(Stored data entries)
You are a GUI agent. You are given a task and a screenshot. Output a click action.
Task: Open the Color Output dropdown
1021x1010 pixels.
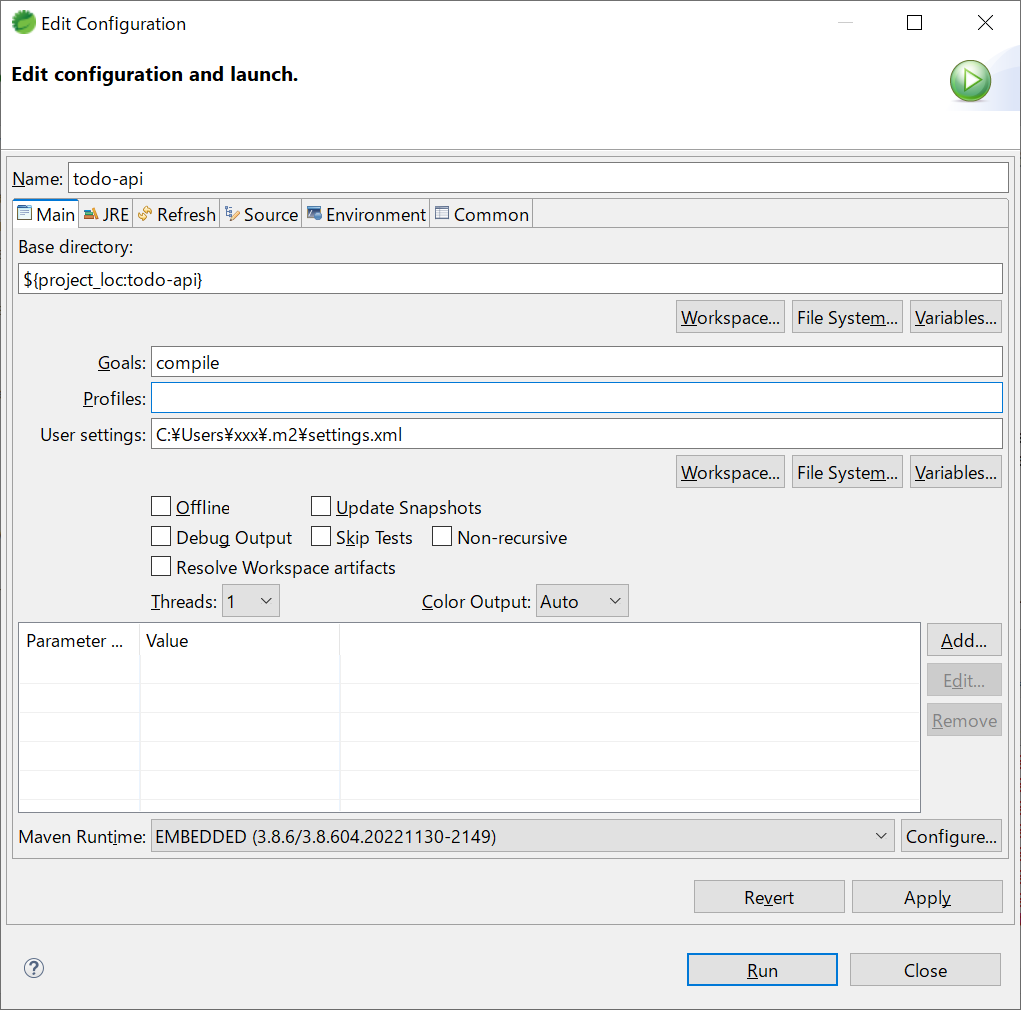coord(582,601)
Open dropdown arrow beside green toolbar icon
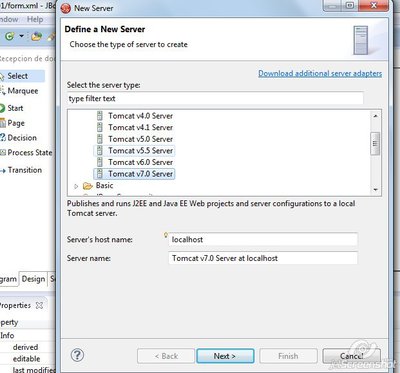The width and height of the screenshot is (400, 373). 22,36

- What is expected -
Pull every line holding "Output" out of the records.

- Response area -
You are a GUI agent. You are given a task and a screenshot. Output a click action.
Task: Open the Color Output dropdown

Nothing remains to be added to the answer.